— start of DATA FOR THE TASK —

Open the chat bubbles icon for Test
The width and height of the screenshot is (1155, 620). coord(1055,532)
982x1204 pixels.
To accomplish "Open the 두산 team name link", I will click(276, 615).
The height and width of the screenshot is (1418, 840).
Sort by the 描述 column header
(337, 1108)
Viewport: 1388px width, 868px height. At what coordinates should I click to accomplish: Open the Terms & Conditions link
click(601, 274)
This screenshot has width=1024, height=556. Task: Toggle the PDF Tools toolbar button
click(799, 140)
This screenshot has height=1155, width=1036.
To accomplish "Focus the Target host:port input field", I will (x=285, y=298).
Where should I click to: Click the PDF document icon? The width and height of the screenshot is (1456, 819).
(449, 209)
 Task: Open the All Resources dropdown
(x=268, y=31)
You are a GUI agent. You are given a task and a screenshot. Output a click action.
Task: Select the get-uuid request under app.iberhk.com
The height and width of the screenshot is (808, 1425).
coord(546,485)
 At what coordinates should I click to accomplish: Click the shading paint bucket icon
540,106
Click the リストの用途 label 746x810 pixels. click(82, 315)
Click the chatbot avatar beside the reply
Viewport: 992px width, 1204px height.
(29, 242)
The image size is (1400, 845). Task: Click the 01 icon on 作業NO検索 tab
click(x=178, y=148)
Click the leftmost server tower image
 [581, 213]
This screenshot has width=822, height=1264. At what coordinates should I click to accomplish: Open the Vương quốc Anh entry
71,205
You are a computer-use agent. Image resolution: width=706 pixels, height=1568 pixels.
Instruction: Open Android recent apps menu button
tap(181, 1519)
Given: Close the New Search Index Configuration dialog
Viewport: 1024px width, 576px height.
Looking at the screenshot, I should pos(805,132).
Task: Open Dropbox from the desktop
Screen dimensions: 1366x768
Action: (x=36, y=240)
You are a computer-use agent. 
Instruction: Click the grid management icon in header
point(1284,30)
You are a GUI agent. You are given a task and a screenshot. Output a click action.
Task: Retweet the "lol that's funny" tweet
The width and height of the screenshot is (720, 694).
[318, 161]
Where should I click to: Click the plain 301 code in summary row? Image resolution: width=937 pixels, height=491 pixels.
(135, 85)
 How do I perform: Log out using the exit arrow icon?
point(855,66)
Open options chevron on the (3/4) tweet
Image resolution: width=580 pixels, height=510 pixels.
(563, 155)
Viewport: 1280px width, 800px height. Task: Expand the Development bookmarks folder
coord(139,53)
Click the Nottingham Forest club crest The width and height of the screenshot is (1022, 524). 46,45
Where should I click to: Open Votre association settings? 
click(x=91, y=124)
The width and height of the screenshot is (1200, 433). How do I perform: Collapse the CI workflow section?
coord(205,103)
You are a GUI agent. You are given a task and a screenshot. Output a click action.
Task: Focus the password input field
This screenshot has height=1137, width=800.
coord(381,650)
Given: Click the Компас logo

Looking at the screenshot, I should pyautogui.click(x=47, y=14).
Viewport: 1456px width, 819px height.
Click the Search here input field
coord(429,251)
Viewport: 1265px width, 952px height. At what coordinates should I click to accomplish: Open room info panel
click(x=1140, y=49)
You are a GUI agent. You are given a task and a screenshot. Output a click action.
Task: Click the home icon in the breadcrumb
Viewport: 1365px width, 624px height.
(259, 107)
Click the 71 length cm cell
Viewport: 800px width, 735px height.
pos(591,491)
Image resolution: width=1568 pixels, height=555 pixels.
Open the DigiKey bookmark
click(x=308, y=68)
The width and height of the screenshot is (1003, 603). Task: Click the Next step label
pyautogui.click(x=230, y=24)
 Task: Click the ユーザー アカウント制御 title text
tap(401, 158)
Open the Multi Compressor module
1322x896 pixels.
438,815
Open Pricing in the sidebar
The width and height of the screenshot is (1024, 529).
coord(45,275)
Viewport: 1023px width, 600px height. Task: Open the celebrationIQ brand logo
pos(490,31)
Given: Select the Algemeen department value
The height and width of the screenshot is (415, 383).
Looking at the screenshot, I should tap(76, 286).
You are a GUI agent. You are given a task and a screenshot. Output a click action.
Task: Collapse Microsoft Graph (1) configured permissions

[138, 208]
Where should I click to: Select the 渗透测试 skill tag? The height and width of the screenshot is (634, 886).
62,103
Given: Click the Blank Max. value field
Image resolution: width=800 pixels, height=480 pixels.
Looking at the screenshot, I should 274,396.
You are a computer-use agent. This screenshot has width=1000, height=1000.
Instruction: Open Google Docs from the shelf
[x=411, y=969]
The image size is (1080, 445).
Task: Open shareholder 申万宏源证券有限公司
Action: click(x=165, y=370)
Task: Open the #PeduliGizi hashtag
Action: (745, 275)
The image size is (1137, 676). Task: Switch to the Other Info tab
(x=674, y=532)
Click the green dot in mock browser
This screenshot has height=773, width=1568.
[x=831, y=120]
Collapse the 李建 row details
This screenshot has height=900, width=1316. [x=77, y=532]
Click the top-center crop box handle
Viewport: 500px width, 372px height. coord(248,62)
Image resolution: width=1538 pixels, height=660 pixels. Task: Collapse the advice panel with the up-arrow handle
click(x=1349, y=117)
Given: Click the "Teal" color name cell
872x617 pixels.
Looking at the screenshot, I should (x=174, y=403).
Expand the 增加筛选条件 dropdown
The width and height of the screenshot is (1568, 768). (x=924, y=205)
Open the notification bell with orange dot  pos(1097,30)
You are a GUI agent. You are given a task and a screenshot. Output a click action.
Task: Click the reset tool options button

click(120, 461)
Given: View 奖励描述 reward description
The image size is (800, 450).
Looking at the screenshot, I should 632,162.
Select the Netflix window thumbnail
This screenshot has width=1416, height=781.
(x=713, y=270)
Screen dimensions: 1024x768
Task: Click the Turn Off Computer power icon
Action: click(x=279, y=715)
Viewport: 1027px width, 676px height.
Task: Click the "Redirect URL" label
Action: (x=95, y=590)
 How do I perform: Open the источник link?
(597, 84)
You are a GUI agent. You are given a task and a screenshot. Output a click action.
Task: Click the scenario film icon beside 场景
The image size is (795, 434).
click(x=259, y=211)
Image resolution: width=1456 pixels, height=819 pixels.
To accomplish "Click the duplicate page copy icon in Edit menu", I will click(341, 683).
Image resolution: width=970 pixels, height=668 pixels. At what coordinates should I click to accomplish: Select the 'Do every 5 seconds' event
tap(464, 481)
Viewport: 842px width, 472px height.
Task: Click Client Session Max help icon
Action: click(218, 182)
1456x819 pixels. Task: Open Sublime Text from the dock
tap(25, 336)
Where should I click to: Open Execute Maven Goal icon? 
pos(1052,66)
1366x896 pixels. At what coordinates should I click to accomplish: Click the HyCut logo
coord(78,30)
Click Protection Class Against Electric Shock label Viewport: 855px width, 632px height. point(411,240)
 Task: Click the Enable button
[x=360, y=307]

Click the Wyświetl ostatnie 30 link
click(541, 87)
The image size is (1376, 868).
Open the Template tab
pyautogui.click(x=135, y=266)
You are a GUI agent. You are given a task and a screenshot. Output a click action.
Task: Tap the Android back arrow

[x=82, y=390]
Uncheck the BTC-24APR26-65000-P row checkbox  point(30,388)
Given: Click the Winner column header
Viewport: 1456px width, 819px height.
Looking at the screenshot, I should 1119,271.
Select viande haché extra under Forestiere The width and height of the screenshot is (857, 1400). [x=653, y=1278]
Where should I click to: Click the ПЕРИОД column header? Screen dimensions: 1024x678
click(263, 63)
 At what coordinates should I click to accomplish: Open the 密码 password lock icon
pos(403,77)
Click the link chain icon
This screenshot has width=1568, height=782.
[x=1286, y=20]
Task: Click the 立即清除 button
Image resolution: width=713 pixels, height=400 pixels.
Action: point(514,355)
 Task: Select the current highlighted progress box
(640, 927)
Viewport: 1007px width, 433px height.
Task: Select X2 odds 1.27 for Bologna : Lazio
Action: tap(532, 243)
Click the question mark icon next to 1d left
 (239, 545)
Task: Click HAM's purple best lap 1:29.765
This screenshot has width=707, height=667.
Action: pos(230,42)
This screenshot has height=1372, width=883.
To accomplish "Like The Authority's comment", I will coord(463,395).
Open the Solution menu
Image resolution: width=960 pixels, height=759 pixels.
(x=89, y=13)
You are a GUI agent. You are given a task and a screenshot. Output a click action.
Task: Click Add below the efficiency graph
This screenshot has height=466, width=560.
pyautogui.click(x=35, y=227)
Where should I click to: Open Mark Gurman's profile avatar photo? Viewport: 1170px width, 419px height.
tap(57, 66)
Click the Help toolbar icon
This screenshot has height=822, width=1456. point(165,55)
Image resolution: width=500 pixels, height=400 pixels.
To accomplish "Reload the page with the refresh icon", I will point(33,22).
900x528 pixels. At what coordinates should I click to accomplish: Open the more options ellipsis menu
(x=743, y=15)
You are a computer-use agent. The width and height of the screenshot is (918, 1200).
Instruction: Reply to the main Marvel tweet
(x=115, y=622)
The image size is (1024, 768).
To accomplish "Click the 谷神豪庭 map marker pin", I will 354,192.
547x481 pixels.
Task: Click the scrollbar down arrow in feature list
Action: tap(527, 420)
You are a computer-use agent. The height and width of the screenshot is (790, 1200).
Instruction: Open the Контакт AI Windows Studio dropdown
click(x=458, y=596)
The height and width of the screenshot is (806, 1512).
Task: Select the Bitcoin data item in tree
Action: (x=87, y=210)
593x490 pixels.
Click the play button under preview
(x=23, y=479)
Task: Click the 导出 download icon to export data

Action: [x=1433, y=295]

— end of DATA FOR THE TASK —

## [REQUIREMENT]
Convert the lines of the entries, beginning at the line that contains "Open the Solution menu" and stopping after the last line of the entries, into a Markdown table with the columns Row and Line text. Leave out any blank lines.

## [ANSWER TO THE EXERCISE]
| Row | Line text |
|---|---|
| 1 | Open the Solution menu |
| 2 | Image resolution: width=960 pixels, height=759 pixels. |
| 3 | (x=89, y=13) |
| 4 | You are a GUI agent. You are given a task and a screenshot. Output a click action. |
| 5 | Task: Click Add below the efficiency graph |
| 6 | This screenshot has height=466, width=560. |
| 7 | pyautogui.click(x=35, y=227) |
| 8 | Where should I click to: Open Mark Gurman's profile avatar photo? Viewport: 1170px width, 419px height. |
| 9 | tap(57, 66) |
| 10 | Click the Help toolbar icon |
| 11 | This screenshot has height=822, width=1456. point(165,55) |
| 12 | Image resolution: width=500 pixels, height=400 pixels. |
| 13 | To accomplish "Reload the page with the refresh icon", I will point(33,22). |
| 14 | 900x528 pixels. At what coordinates should I click to accomplish: Open the more options ellipsis menu |
| 15 | (x=743, y=15) |
| 16 | You are a computer-use agent. The width and height of the screenshot is (918, 1200). |
| 17 | Instruction: Reply to the main Marvel tweet |
| 18 | (x=115, y=622) |
| 19 | The image size is (1024, 768). |
| 20 | To accomplish "Click the 谷神豪庭 map marker pin", I will 354,192. |
| 21 | 547x481 pixels. |
| 22 | Task: Click the scrollbar down arrow in feature list |
| 23 | Action: tap(527, 420) |
| 24 | You are a computer-use agent. The height and width of the screenshot is (790, 1200). |
| 25 | Instruction: Open the Контакт AI Windows Studio dropdown |
| 26 | click(x=458, y=596) |
| 27 | The height and width of the screenshot is (806, 1512). |
| 28 | Task: Select the Bitcoin data item in tree |
| 29 | Action: (x=87, y=210) |
| 30 | 593x490 pixels. |
| 31 | Click the play button under preview |
| 32 | (x=23, y=479) |
| 33 | Task: Click the 导出 download icon to export data |
| 34 | Action: [x=1433, y=295] |